#### [Written task]
How many rows below contain the string "screenshot"? Reply with the number alone.

#### [Data in this exercise]
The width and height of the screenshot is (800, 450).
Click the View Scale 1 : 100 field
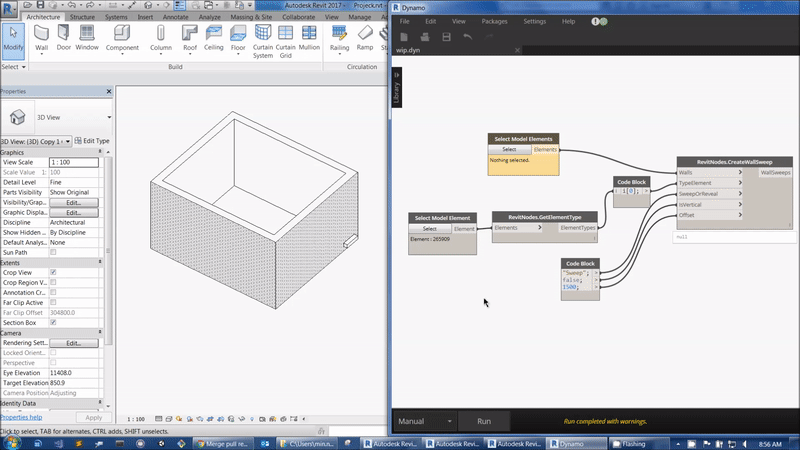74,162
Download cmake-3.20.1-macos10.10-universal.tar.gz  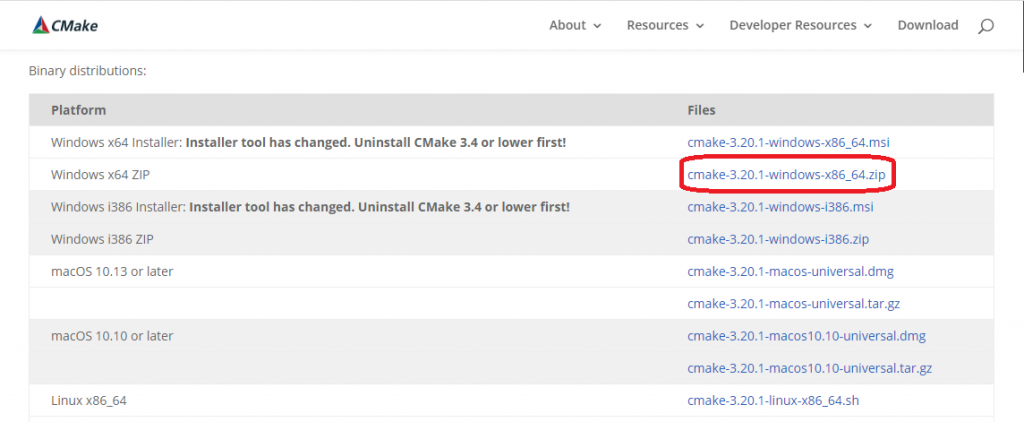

...

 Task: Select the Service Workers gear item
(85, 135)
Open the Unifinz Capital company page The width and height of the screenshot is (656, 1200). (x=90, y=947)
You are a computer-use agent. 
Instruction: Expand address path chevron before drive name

#### [Task answer]
2